There has been a stigma around mental health for many years. It has improved over time; however, we still feel that treating our mental health is not as important as treating our physical health. The funny thing is that they are related to one another. The more mentally healthy you are, the better your physical health is likely to be. On top of that, poor mental health can lead to physical symptoms that may not be treatable in other ways. So, the question remains how do we do it? How do we talk about mental health, and what are some common barriers to seeking treatment?
Some common barriers…
Many people think that their symptoms are not severe enough to go to therapy. They think, “sure, I am anxious, but so is everyone else,” and move on with their day. People are surprised many times when they go to therapy and find out that people do not have to live like that every day. If you notice you are struggling with something, whether it is anxiety, depression, struggles at work or school, or even issues in your relationship, finding someone to talk to is usually a good idea.
Another common barrier is money. Many people use insurance for everyday things like going to the doctor or the dentist, but things can feel unnecessarily difficult with mental health. There are places that will work with insurance to help people get the care they need. Some sites do not use insurance but work on a sliding scale to help people who are struggling financially. There are also likely low- to no-cost clinics in your area where you may be able to get treatment. Money should not be the biggest barrier when someone really needs help.
Time… and this is a big one. Making time for therapy means an extra hour after work or spending most of your lunch break in therapy. Maybe you have to take an hour on your day off to attend therapy. The idea here is yes, therapy takes time, but this is time you are making for yourself. Many people find therapy to be a place where they gain understanding and take care of themselves. Making time for therapy is making time to take care of your needs. Therapy is not forever and making time for it now may mean enjoying your time in the future even more.
Now, once I have decided to go to therapy, then how do I talk about it?

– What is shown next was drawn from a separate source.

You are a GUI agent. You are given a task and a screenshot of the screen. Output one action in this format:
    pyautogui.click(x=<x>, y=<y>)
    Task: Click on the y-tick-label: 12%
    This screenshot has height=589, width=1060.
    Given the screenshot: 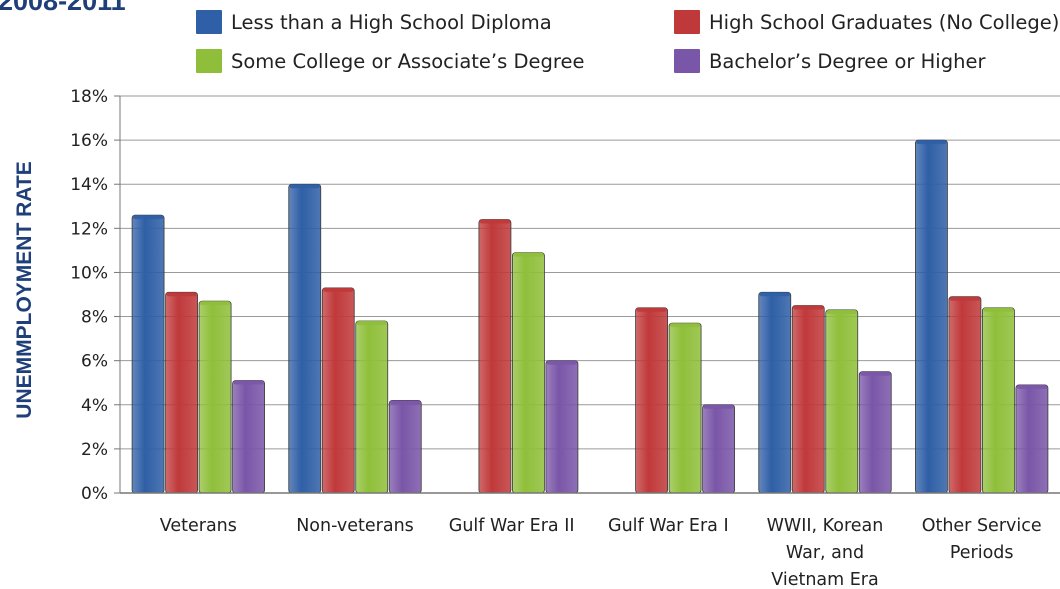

This is an excellent question! There are many reasons people might feel nervous to talk to their families or friends about their mental health. Let’s talk through some of them:
“I don’t know how they will react.”
This is potentially the hardest thing to get through. The unknown is scary for many people. You may feel like you are letting them down or making them uncomfortable, but try to think of a time when your friends and family helped you through something. They are there to support you, and that means in good times and in bad. Talking to them may help you gain support throughout the process. You are really choosing to help yourself by sharing with the people you trust who make you feel safe. Remember to choose people who you feel truly want what is best for you and who you feel would be supportive!
“They are part of the reason I am struggling.”
This is an extremely valid concern. Talking about attending therapy, you may be worried they will ask too many questions and find out that they are the problem. The wonderful thing about therapy is nobody, but your clinician and you have to know what is talked about in the therapy room. Telling your friends and family you are attending therapy does not mean you have to tell them everything you tell your therapist. You can be as vague or as specific as you would like. Do not let the fear that they will find out you are talking about them be the reason you don’t seek help!
“They won’t look at me the same.”
This is a fear most people have with many of the changes they make in their lives. Choosing to better your mental health should not be something that comes with so much judgment. Unfortunately, the world we live in has not yet fully accepted that asking for help is okay. This is the hardest to respond to because we know that it does happen. In this case, if someone is judging you for seeking help, you may want to consider how much of a positive impact they may be having on your life and make decisions based on what you feel is best for you. Would you judge others if you found out they were seeking help? Remember, the whole point of therapy is to choose to put yourself and your needs first. Others may not understand why you feel that you need help. Do not let this keep you from choosing to help yourself and maybe through your experience they will begin to see that asking for help is okay.
Now that we are through the main barriers, what do you think? Is therapy so scary? It is okay to ask for help. Many people throughout the world attend therapy every day. When we feel something is wrong physically, we go to the doctor, so why do we not seek professional help when we see something is wrong mentally or emotionally? As the world begins to normalize this idea more, as a clinician, I hope things will get easier. Until that time, remember that talking to someone is normal even if you feel you need better advice than your best friend may be able to give. There will also always feel like reasons you shouldn’t but remember that you and your happiness are the reason you should. I hope this was helpful to talk through some of what may be holding you back and that you find someone you can talk to very soon!